According to Heilman’s lawsuit, she bought a Philips Respironics DreamStation CPAP machine about three years ago, and used the device every night on the advice of her doctor. Although it was expected to last for at least five years, Heilman indicates that Philips will not reimburse her for the cost of purchasing a new CPAP machine to replace the one with defective foam.
“Plaintiff consulted with her doctors and has ordered a new machine, which she will have to pay for out of her health insurance deductible,” the lawsuit states. “Plaintiff would not have purchased the DreamStation machine if she had known it was defective. Plaintiff seeks a refund, reimbursement for the replacement, and all other appropriate damages for all the injuries she has suffered as a result of her defective DreamStation.”
The lawsuit seeks class action status to pursue damages on behalf of all individuals who purchased a recalled Philips CPAP machine, which may increase the risk of cancer, pulmonary fibrosis and other injuries, including headaches, irritation, inflammation and respiratory issues.
The other complaint, filed by Matthew Hufnus, Christopher Ludgate, Tony Shapiro-Bey and Stephen Smith makes virtually identical claims, each indicating that devices they purchased are now worthless, and pose a potential threat to their health, claiming Philips should be required to pay to have them replaced.

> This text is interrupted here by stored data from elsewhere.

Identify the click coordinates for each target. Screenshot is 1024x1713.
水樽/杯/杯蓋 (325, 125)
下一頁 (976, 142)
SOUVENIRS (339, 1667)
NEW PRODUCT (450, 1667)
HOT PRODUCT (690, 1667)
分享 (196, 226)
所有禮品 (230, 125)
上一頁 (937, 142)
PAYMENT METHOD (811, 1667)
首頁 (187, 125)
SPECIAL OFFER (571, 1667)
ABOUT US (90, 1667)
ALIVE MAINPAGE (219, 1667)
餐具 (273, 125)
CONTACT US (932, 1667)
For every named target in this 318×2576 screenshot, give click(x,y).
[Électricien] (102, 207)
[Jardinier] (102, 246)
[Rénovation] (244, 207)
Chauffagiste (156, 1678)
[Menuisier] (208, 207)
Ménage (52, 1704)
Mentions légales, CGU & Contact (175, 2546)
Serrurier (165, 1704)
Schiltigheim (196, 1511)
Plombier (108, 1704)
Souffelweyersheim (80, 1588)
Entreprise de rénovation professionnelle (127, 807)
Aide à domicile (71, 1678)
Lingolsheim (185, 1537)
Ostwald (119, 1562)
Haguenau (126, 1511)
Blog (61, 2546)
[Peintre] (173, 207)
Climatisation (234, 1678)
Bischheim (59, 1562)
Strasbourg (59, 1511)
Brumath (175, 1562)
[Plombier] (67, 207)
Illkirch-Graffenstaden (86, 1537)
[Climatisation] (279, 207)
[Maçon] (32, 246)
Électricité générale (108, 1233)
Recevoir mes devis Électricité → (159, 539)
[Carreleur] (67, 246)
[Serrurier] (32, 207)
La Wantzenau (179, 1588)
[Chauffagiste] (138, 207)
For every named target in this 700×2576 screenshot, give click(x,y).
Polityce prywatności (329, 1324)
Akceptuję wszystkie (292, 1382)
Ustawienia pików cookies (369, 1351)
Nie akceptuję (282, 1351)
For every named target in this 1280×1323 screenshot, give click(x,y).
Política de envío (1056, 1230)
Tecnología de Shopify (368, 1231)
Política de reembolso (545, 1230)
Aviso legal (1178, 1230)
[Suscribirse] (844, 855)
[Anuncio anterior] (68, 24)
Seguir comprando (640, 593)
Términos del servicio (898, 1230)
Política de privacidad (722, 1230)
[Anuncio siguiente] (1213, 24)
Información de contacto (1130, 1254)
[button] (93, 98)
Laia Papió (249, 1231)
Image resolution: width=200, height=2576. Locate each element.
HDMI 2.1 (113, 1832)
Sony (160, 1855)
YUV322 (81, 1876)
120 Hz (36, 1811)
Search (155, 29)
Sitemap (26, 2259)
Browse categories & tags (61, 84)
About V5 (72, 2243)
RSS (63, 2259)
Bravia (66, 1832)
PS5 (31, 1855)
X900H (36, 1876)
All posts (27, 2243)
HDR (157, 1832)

“Plaintiffs have been advised by Philips to discontinue use of their devices,” that lawsuit states. “Plaintiffs must now spend a substantial amount of time and incure substantial expenses to replace the device.”
Philips CPAP Machine Health Risks
After Philips Respironics first disclosed the health risks posed by the CPAP/BiPAP machine foam, the FDA issued a safety communication on June 30, warning consumers and healthcare providers to immediately stop using the recalled breathing machines and seek medical attention if they are experiencing side effects.
The FDA warns replacement devices may not be readily available, and indicates individuals who use Philips DreamStation, CPAP or BiPAP machines should contact their healthcare providers to discuss a suitable treatment alternatives, which may involve more long-term life-style changes or more invasive CPAP treatment options.
For users with recalled Philips ventilators, which provide mechanical breathing assistance, the FDA indicates not to stop or change ventilator until after speaking with a doctor, as some patients require the life-sustaining therapy. While these users can place an inline bacterial filter in the device to catch the foam particles before they enter the airways, this may impede the ventilator performance and increase resistance of airflow through the device, according to federal health officials. In addition, this will not protect against problems caused by “off-gassing” of chemicals from the degraded foam.
Philips has suggested individuals living in areas with high temperatures or humidity may face an increased risk of the CPAP machine foam degrading, and certain ozone or UV light cleaning products may further accelerate the problems.
The Dutch manufacturer, Koninklijke Philips, N.V. generated over $23 billion in revenue last year, and is expected to face massive liability from lawsuits and CPAP machine settlements over the next few years.